I find antitrust in general antitrust is both underreported and badly reported in the main stream media, both on its own terms, and relative to other financial and legal issues.  I fully understand our area ranks below war and peace and national electoral policy in terms of newsworthiness but generally find the coverage kind of amateurish and episodic whether on cartel enforcement, unilateral conduct, or mergers. 

I am curious whether you agree and what can be done to improve coverage because without public awareness, competition policy will continue to slide to the fringes of national economic policy.

I also want to single out two examples of recent coverage, one good and one dreadful.   The New York Times book podcast from this Friday had a segment on the new complaint by independent book seller against Amazon and the e-book publishers accusing them of tying ebooks to the Kindle device, effectively foreclosing independent book stores from selling e-books through their own sites.  Trust me, you don't want to listen to this silly discussion.

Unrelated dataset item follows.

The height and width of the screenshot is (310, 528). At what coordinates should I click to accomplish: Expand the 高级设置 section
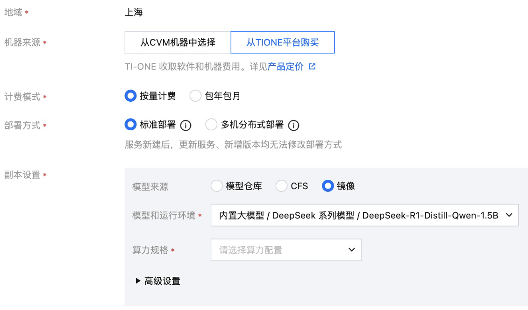[x=162, y=281]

However, NPR Planet Money has a great recent episode on Mavericks, Monopolies, and Beer on the INBev/Grupo Mondelo acquisition that I thought was terrific.  It explains in plain English the merger laws, market definition, the competitive fringe, mavericks, and coordinated effects.  I plan to assign it in my class and have posted about it on our Institute's Facebook page. 

2 comments:

  1. Antitrust lost its political salience when the L&E folks reduced it to a question of price and profit. Bigness is no longer a curse, so all of the good stories are fraud stories that are viewed through the SEC lens. Indeed, even the Occupy movement which targets malefactors of great wealth has not generated a competition story. . .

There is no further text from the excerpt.